HMO stands for Health Maintenance Organization. This approach to health care was started in 1971 by Nixon for what were primarily group health care plans. The premiums were quite low, and with the help of grants and loan guarantees, many employers at large companies were able to provide the insurance as one of the benefits of the job.

When an individual enrolled in an HMO, he /she first chose a primary care physician—called a gatekeeper—from a list of participating doctors. On an office visit, the patient paid a flat co-pay, often as little as $10.00. A hospital stay usually was covered at 80/20, and there was a maximum out of pocket after which all costs were covered by the insurance company.   Many people enjoyed the lower out of pocket costs of these plans—until they needed care beyond what they felt their primary physician (PCP) was providing. Getting a second opinion or visiting a specialist—even a chiropractor—was difficult and required a referral from the PCP. The PCPs would try various treatments before recommending the specialist because they were paid more for NOT sending people to specialists. In this way, at least according to the theory, the cost of health care was reduced as people would not see a more costly specialist until all less expensive options had been exhausted.

Blue Cross Blue Shield (BCBS) is the largest health insurance company in the country with each state having its own variation. They have worked in the PPO format for decades, so even if your insurance card does not say PPO Blue, it is likely that your plan has a network of doctors, hospitals, urgent care centers, diagnostic labs and even nursing homes. In fact, virtually the only doctors who would not be in the BCBS network are those who do not participate with insurance at all.

BCBS and other companies have also begin bringing back the HMO which has been somewhat out of favor in many states as neither patients nor doctors like the restrictions. However, if you can find an HMO, the premiums may be cheaper. With the government emphasis on care that is entirely managed by a government panel, it is not at all improbable that HMO may in the near future become the most common type of insurance available.

Deciding for yourself
As long as you and your doctors remain in charge of your healthcare, the HMO and the PPO will both provide quality care. Also, since the networks within each state are very large, you will most likely be able to get referrals from nearly any specialist you desire, even if you go with the HMO. The problem with either the HMO or PPO will reveal itself if you have to leave your state for a special type of care such as cancer treatment or therapy needed as a result of other serious diseases. In such a situation, the PPO would be your best coverage even though you may have to pay out of network prices.  At least within your state, you will be able to see any doctor in your PPO network with or without approval from your PCP.

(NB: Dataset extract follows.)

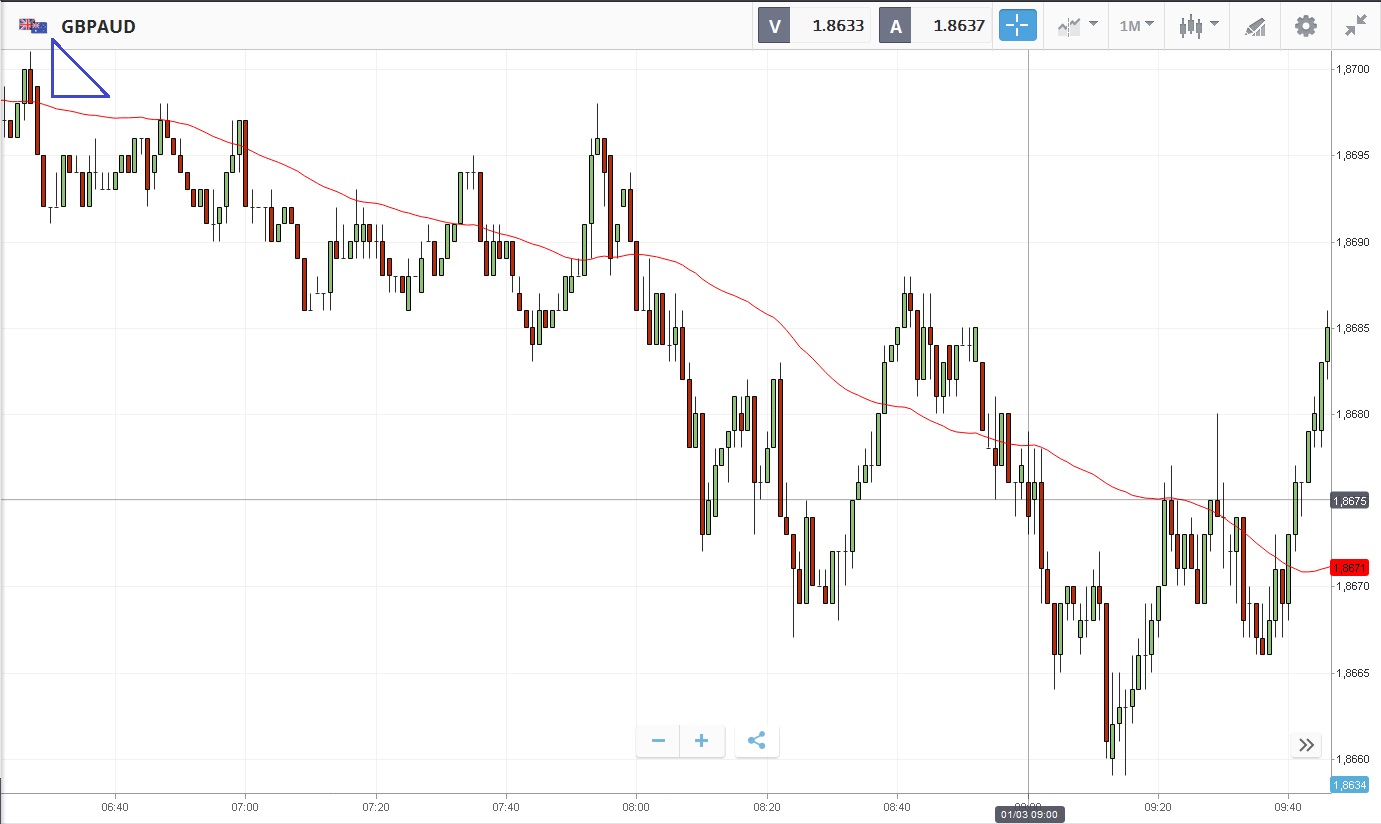Expand the 1M timeframe dropdown
Image resolution: width=1381 pixels, height=824 pixels.
pyautogui.click(x=1136, y=26)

PPO & HMO both easy to find
Private PPO and HMO insurance plans are plentiful although the PPO is certainly better known. For Medicare patients, most of the Medicare Advantage plans are now PPO, although some of those are now HMO.  Nearly all of the major players offer both for younger individuals, although sometimes you have to ask for the HMO. The two largest companies are Blue Cross Blue Shield and Aetna. Both companies have clients who are very satisfied and others who would give nearly anything to find another company. The satisfaction rate probably has less to do with the company than with the fact that most people do not really understand their policies and expect their insurance to pay much more than it is set up to do.